Tuesday, March 3, 2009

Hidden maneater


Eat your heart out. I am a gorgeous, young, intelligent woman who can offer anyone and everyone an entertaining evening with my winsome wit and my moving memories. No more am I the insecure teenager I once was, I have dropped that aura and took upon myself the presence of a strong willed queen, the queen of my life and no mortal man can stop me from doing what I want.

Where do I get this unstoppable feeling of self-satisfaction? It’s me. I wake up every morning I look in the mirror and I think, "what a gorgeous woman." I know there is more to me then the stupendous figure and the glorious goddess face that I have been given and so that is why I wear a mask.
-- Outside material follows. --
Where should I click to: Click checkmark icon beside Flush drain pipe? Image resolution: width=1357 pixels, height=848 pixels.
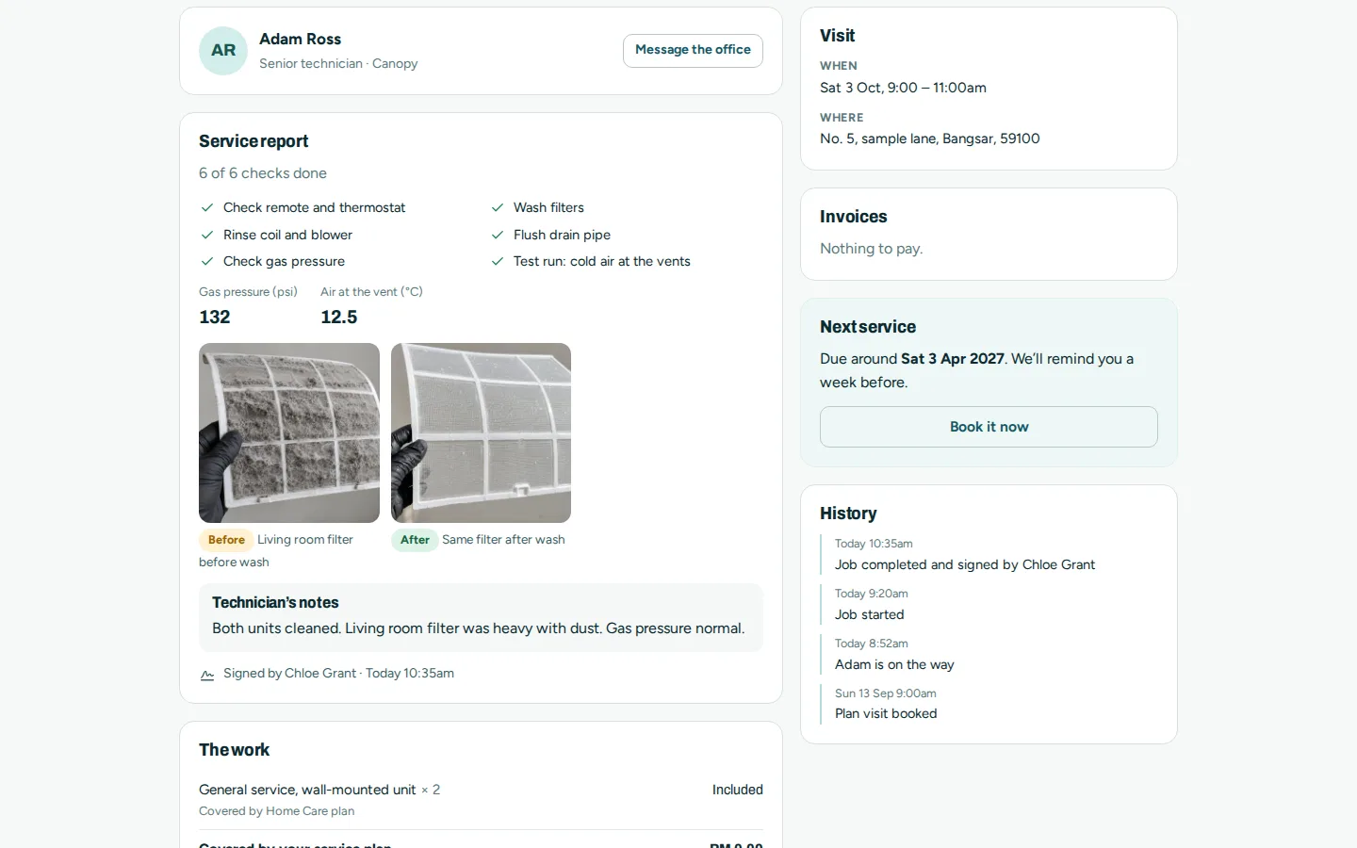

Every morning without fail I put my mask on, or more like I take gobs of make up and smear it on. In the evening I wash it off and I peel off the added fat that gives me girth and gives me the pinch able juiciness that is not really my face.

Yes I know that the campus forbids students to wear masks but they were so shocked by my stunning beauty that they forced me to put this brown bag over my head. Well that is what it looks like to me. My ordinary face that I put on in the morning holds no glory, no stunning quality that the original does.

It’s a good thing that I know that beneath the grease and the dull brown wig that crowns my head is the true beautiful me. The effects of this cover up have saved girls from my stealing their boyfriends, crushes and even husbands with my stunning charms.

Men have trailed me since I was a child. I worked hard to make myself ugly in a practical way. I shaved my head when I was five, I stopped wearing deodorant when I was twelve and now I have taken to putting on the fake wears of the world that so many girls use to make themselves beautiful.

But I think I am going to quit. I am tired of being judged by this ugly face I am forced to wear. The pretense I put on insults those around me. Everyone knows the gorgeous face and figure that I hide so well under baggy hoodies and the padded gullet that I am wear to add girth to my amazing figure is fake. I can't hide any longer what everyone wants to see.

This dark and dismal place called Rexburg deserves to see the beauty that is me. Even if men begin to trail me at least they will be happy while drooling after me and licking the ground I walk on and caressing the tissues I use to blow my nose with.

I am sick of being dumped and receiving uninterested flirtations from men because of the practical face I use to hide the glorious me. No longer will I do this I won't stand to be looked down on, frowned upon, brutalized and judged.

Who can brow beat beauty? Who would dare to turn me down or ignore me if I were take off this mask? The answer is simple: no one.